_Saved data entries_
#####

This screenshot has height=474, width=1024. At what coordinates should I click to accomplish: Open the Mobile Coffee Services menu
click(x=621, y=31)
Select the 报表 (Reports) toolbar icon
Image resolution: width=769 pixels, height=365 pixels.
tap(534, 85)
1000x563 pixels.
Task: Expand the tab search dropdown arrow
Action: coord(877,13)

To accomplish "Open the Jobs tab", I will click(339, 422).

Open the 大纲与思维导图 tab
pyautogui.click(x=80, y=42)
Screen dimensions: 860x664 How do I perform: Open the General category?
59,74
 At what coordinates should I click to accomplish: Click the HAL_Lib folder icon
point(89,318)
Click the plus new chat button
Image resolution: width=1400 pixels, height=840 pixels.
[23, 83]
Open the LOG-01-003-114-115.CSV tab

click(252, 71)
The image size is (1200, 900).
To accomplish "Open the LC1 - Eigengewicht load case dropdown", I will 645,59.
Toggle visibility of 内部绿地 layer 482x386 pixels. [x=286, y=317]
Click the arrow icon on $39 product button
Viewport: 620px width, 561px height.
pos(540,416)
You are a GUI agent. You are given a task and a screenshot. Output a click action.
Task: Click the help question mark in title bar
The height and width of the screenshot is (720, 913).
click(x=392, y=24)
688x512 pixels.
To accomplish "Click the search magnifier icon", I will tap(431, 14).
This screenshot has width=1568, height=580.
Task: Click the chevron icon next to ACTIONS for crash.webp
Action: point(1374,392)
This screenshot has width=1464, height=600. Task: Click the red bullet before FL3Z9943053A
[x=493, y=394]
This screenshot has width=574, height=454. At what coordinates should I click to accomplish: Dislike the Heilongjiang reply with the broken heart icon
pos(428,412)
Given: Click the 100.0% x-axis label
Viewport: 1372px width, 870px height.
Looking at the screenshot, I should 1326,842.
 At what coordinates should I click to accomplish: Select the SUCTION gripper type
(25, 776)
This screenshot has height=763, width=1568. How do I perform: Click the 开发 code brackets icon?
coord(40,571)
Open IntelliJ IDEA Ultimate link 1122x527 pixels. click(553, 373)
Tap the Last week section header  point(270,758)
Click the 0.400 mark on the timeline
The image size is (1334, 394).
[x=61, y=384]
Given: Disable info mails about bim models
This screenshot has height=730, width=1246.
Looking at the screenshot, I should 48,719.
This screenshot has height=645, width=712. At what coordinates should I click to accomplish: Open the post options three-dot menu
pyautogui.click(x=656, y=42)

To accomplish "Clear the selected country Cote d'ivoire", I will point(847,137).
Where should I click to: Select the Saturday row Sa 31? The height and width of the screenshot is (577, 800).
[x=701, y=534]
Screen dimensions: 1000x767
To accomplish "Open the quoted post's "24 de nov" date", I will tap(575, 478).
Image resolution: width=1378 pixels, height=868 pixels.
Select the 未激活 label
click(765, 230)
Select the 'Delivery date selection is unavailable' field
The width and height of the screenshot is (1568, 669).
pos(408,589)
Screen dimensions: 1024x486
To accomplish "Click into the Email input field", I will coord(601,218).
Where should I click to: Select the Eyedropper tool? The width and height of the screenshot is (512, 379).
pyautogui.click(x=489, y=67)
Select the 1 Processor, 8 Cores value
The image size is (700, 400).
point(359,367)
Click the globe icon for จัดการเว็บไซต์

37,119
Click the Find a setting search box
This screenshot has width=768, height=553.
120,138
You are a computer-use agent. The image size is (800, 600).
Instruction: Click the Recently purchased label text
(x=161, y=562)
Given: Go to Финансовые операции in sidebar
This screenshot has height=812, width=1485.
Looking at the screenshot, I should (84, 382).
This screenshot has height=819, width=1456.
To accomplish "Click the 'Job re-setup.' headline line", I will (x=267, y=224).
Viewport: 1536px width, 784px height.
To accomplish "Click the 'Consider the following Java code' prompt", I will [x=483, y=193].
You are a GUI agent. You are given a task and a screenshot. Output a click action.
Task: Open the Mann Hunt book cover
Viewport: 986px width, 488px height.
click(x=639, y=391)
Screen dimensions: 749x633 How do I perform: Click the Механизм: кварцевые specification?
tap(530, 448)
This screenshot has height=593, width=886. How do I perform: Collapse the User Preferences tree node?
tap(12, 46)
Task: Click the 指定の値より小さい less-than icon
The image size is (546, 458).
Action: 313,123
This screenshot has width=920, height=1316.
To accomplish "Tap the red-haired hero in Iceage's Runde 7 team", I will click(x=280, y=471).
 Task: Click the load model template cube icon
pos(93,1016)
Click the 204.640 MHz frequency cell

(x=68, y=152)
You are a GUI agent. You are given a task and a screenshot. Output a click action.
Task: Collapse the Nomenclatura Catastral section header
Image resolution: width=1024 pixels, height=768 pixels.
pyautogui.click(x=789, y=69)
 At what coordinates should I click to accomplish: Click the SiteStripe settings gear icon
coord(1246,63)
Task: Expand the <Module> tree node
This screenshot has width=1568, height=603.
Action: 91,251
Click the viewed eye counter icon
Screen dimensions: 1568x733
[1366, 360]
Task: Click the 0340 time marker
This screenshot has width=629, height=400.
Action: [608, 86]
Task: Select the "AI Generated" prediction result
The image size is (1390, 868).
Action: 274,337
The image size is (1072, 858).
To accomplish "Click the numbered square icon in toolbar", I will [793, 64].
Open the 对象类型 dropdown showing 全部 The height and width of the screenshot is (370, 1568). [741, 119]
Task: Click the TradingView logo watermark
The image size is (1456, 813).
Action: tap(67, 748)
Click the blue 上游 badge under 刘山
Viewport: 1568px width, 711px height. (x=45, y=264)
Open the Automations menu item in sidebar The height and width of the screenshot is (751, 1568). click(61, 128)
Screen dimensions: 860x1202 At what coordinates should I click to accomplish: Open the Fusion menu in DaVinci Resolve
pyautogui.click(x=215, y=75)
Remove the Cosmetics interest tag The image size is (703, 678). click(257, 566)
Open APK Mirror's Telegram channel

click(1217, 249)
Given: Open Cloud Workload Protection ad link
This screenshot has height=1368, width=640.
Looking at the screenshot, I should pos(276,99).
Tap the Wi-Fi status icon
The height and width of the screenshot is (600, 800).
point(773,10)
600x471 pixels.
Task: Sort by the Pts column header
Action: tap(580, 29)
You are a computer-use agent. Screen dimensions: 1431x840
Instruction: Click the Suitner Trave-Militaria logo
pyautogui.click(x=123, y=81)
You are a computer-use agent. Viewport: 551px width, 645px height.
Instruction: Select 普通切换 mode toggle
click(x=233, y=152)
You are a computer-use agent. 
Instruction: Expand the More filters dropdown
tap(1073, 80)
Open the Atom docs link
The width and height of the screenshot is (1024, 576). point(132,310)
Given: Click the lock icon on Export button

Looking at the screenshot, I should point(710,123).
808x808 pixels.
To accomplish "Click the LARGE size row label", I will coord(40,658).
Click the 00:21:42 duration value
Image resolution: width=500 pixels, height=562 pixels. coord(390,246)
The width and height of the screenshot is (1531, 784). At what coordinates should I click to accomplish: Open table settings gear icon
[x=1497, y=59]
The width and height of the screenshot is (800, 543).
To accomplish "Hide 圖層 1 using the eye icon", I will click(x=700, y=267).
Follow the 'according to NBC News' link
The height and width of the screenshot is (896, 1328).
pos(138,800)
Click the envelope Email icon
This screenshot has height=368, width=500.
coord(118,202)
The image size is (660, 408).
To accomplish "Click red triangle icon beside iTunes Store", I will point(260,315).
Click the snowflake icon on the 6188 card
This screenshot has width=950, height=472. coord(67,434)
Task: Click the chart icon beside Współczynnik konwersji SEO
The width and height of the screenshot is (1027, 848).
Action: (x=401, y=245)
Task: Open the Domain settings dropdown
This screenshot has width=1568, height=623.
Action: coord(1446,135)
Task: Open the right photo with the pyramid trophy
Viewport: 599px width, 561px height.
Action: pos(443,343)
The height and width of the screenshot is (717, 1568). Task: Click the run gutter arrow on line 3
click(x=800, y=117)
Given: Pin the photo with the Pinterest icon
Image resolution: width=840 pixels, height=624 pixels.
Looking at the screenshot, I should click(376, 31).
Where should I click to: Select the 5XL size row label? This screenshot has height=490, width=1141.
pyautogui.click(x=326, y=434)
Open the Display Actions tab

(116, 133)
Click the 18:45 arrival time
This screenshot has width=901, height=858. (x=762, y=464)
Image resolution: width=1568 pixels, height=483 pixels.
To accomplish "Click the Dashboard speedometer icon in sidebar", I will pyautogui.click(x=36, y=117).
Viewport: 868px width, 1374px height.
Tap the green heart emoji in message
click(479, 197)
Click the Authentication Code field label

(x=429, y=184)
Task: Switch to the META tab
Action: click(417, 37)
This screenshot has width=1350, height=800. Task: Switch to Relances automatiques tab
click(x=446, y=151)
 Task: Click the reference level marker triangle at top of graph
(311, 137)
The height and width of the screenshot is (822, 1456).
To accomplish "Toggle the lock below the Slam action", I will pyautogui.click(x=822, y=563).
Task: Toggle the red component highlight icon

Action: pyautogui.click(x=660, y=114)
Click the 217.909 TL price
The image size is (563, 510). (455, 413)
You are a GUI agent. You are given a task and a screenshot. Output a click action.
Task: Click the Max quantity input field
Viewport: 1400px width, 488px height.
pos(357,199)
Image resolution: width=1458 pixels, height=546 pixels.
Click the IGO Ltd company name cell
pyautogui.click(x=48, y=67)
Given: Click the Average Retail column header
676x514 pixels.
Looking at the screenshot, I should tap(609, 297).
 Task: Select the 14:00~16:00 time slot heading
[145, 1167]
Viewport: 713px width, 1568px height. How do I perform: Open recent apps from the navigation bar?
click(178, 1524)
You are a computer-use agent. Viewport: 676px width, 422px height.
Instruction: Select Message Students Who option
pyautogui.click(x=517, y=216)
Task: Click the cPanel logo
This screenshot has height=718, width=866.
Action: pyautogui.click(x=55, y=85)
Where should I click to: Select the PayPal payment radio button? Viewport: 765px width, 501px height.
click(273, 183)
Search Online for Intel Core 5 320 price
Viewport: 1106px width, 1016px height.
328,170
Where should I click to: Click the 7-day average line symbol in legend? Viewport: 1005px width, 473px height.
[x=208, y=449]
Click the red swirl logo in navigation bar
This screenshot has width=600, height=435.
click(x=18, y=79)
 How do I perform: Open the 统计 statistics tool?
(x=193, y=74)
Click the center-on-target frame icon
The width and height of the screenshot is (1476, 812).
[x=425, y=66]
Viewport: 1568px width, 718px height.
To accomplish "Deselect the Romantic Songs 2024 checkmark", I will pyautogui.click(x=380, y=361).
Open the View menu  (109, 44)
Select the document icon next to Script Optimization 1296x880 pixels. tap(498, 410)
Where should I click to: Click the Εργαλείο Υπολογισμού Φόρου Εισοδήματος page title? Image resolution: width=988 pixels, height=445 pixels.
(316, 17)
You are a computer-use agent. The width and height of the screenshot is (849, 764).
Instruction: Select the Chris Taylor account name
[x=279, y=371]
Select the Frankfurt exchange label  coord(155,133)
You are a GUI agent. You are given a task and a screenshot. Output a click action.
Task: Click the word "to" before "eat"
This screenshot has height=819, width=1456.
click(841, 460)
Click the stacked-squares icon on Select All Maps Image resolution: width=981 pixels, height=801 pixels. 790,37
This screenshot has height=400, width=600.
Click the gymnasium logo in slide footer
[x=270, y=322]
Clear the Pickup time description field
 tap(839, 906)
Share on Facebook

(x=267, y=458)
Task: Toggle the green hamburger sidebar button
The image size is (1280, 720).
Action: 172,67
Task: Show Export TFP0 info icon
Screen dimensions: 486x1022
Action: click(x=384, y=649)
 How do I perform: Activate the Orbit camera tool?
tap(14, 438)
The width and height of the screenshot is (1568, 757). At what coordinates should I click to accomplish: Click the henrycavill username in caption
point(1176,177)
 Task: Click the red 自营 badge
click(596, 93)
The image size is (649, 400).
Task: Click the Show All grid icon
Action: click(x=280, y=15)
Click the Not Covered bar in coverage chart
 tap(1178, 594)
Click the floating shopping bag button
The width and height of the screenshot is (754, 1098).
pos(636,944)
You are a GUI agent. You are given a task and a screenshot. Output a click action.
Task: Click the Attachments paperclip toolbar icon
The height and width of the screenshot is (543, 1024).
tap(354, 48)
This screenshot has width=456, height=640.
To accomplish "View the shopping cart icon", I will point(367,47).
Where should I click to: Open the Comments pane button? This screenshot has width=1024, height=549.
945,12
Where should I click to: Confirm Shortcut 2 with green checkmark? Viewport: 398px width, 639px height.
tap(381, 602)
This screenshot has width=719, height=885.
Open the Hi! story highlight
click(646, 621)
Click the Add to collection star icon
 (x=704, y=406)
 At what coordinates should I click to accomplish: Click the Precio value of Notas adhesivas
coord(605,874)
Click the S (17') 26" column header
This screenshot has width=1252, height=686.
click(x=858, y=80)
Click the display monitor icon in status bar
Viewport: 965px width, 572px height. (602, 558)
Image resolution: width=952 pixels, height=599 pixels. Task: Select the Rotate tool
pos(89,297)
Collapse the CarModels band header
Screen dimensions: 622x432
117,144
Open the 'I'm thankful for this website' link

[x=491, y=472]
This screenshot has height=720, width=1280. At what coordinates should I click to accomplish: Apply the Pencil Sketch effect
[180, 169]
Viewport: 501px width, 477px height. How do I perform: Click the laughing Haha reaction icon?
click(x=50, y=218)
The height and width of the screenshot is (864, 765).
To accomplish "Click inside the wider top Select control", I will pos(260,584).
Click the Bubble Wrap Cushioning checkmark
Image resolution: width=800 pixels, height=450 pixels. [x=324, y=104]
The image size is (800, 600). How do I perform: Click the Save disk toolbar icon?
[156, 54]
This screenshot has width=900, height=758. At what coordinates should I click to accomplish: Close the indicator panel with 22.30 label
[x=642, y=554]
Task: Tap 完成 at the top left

#####

_EXERCISE_
From the data above, output only the lines between the line containing "Task: Click the 指定の値より小さい less-than icon" and the line containing "The image size is (1072, 858).", inclusive, exactly as written.

_EXPECTED OUTPUT_
Task: Click the 指定の値より小さい less-than icon
The image size is (546, 458).
Action: 313,123
This screenshot has width=920, height=1316.
To accomplish "Tap the red-haired hero in Iceage's Runde 7 team", I will click(x=280, y=471).
 Task: Click the load model template cube icon
pos(93,1016)
Click the 204.640 MHz frequency cell

(x=68, y=152)
You are a GUI agent. You are given a task and a screenshot. Output a click action.
Task: Collapse the Nomenclatura Catastral section header
Image resolution: width=1024 pixels, height=768 pixels.
pyautogui.click(x=789, y=69)
 At what coordinates should I click to accomplish: Click the SiteStripe settings gear icon
coord(1246,63)
Task: Expand the <Module> tree node
This screenshot has width=1568, height=603.
Action: 91,251
Click the viewed eye counter icon
Screen dimensions: 1568x733
[1366, 360]
Task: Click the 0340 time marker
This screenshot has width=629, height=400.
Action: [608, 86]
Task: Select the "AI Generated" prediction result
The image size is (1390, 868).
Action: 274,337
The image size is (1072, 858).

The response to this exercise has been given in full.